Il caldo e gli "alieni" minacciano le acciughe: cosa succede nei mari della Sicilia
A peggiorare la situazione anche diverse specie che trovano il Mediterraneo sempre meno ospitale per le specie autoctone si insediano con successo

Il Mediterraneo è stato per diversi millenni uno dei bacini più pescosi del mondo, essendo capace di sfamare i diversi popoli che abitavano le coste di tre distinti continenti - l’Asia, l’Europa e l’Africa – senza che una crisi ittica potesse mettere in ombra la sua fama.
Tuttavia, a seguito della diffusione della pesca intensiva e del surriscaldamento globale, i suoi ecosistemi hanno smesso di risultare fertili come un tempo, con diverse specie le cui popolazioni hanno cominciato a contrarsi a partire dalla seconda metà dell’Ottocento.
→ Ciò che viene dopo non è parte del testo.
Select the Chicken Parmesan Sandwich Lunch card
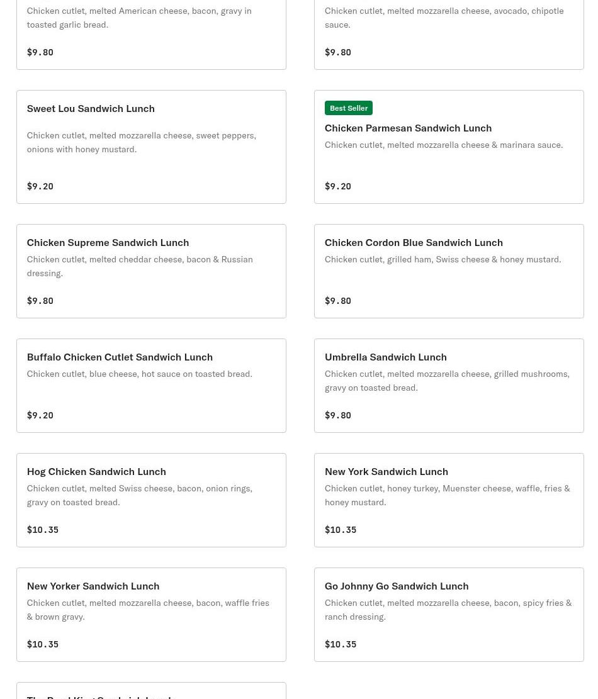pos(449,147)
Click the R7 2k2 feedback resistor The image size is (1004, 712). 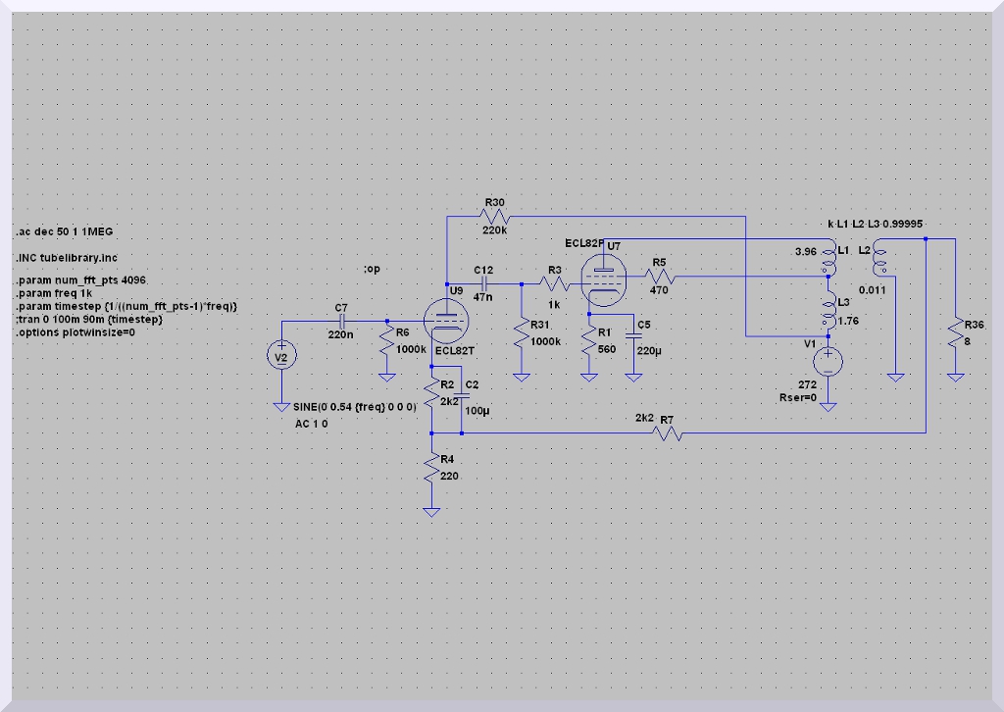668,432
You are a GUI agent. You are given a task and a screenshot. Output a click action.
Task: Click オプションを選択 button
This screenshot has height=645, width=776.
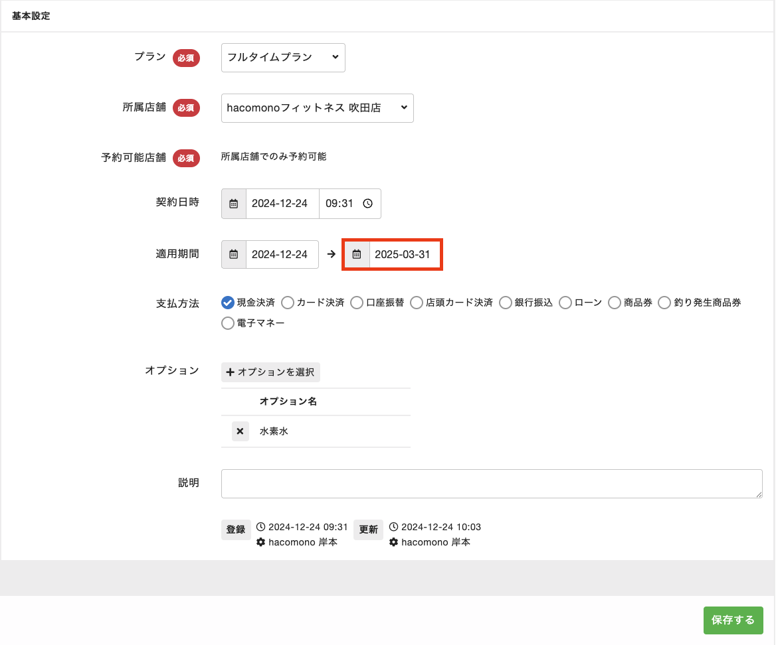click(270, 372)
Fra le vittime principali di questo disastro ecologico ci sono le acciughe, oggi sempre più difficili da pescare.
A lanciare questo allarme non sono solo i pescatori e gli ambientalisti, costantemente impegnati per sostenere gli ecosistemi del Mediterraneo, ma anche Confcooperative – Fedagripesca, che in un recente report ha indicato alcune situazioni critiche che si sono osservate in Sicilia e in Sardegna, dove provenivano la maggioranza delle catture.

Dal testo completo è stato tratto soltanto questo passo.